Just as temperature purportedly requires energy, does not time also require energy? A globule of water coalescing in space is not modified by time, you say? Are not the molecules etc of the water not kinetically propelled? Does propulsion not require time as a necessary property as having been at one place and not there now but in another?

Unlike time, temperature is a highly localized phenomenon.

As is time.

So, if this being existed only for given temperature ranges of x, it couldn't occupy, and probably wouldn't even understand the concept of, contiguous space as we know it. It would have to simultaneously occupy multiple physical spaces over multiple time periods.

Finally, someone thinking closer in terms of temperature. It defies our normal explanation of how the universe operates because our perception of the universe is based on time, and yet, it exists.

given that things are all sorts of different temperatures, how is there any meaningful interaction? So, he can interact with a healthy human if he's at 98.6°F, but how? The air between him and the human might be only at 75°F. If he's at 98.6°F, wouldn't he fall through the floor of the house, which might only be 70°F?

You're still thinking in terms of one point in time. If there was ever air at those particular coordinates, not just at one point in time, but ever then that is the air he would breathe, simultaneously existing in an existence only bound by temperatures, not time. The reason he does not fall through the floor is because the floor at some point, ever was the same temperature.

**REQUIRED TASKS:**
1 - From the discussion of temperature and time, reproduce the passage that begins at the words "So, if this" and stops after the words "only be 70°F?".
2 - In the discussion of temperature and time, what temperature might the floor of the house be?
3 - Continue the discussion of temperature and time from its last sentence.

**DATA:**
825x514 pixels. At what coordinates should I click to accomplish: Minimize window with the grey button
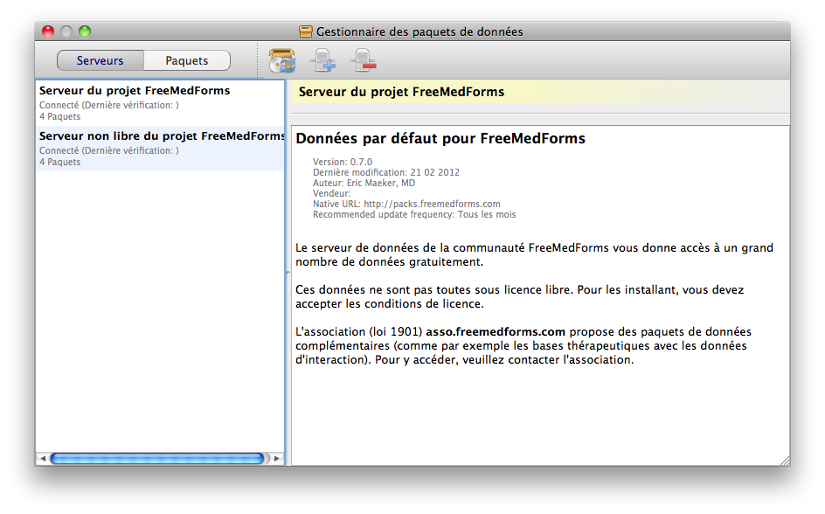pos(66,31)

---

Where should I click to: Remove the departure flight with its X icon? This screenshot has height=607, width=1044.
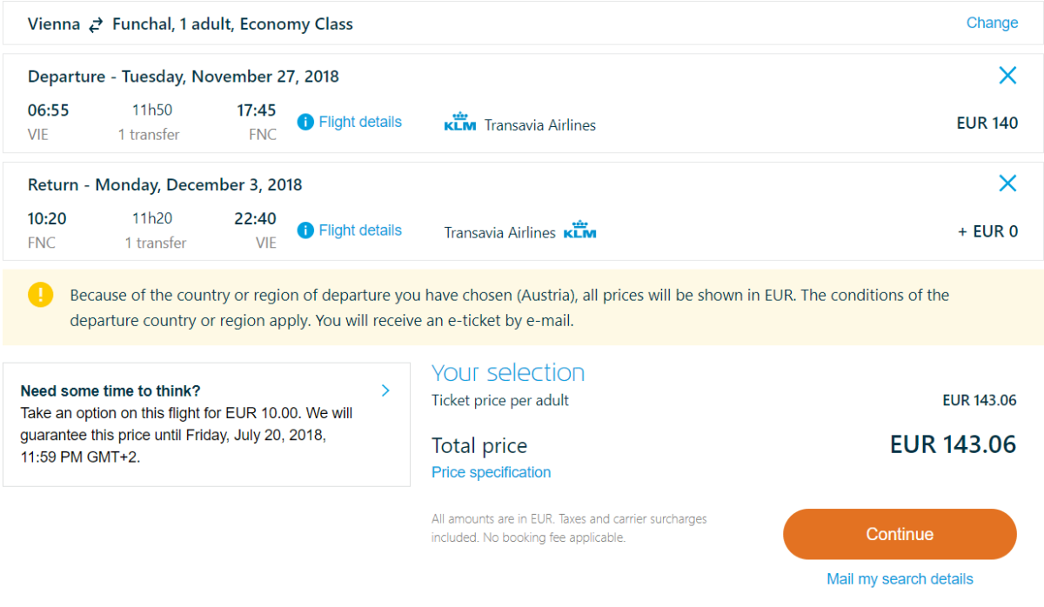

**REPLIES:**
1 -
So, if this being existed only for given temperature ranges of x, it couldn't occupy, and probably wouldn't even understand the concept of, contiguous space as we know it. It would have to simultaneously occupy multiple physical spaces over multiple time periods.

Finally, someone thinking closer in terms of temperature. It defies our normal explanation of how the universe operates because our perception of the universe is based on time, and yet, it exists.

given that things are all sorts of different temperatures, how is there any meaningful interaction? So, he can interact with a healthy human if he's at 98.6°F, but how? The air between him and the human might be only at 75°F. If he's at 98.6°F, wouldn't he fall through the floor of the house, which might only be 70°F?

2 - 70°F

3 -
Pretty much the cop-out of the century will have to be the rotation/movement of the earth, which is the whole problem with time travel in the first place -- if you use a Delorean to travel to 1985, how do you know the earth will still be in the same spot whilst circling the sun? You'll be in 1985, yes, but out in space because the earth moved since you left.

Also keep in mind that if he's communicating with a human through conventional speech, he needs to be at the right temperature to match the air around them, not the temperature of the human. Once he sets the air vibrating, it's out of his purview, since a 98.6°F human eardrum interacts with 70°F air just fine. But if the alien can't set the air vibrating to start with, he can't talk (at least for conventional definitions of "talk") to the human.

Now there's something to consider. I may have to just go all STTNG with that one. Or scrap the whole microcassette idea, and making strictly a retelling of a witness of someone who encountered him in some fashion. Perhaps I could unfairly have someone else ask, "well how did this work, then?" with a reply of, "I'm not sure, but clearly it did, somehow or another." ;-P heh

So, temp-time (ttime) forward for this creature would be say during a temperature rise.

Yes, I was suspecting there might have to be some type of non-time time, by which incrementally temperature could be measured as having existed at a certain temperature for how long before moving to the next temperature increment, which you exquisitely have called ttime.

1) Your time (time) and their time (ttime) are both moving forward. This might happen in your story such that the only way to communicate with this creature is when you are developing a fever - or the protagonist first chills himself and then steps into a hottub for an extended conversation.

I had originally planned on calling it The Springtime Mentor or some such as being only a person with whom the interview interacted with during the Spring when the environment reached a certain degree relative whereby the creature would appear. The interviewer would later discover other "ages" of the creature at different temperature not realizing that this was the same creature just at different ttime ages, such as during the winter being either much older or much younger, depending on which side young was to be hot or cold (which I still haven't elected to note, and may not).

2) We in time can create some machine to decipher the signals of ttime creatures even though they are being played backwards and forwards and at different speeds.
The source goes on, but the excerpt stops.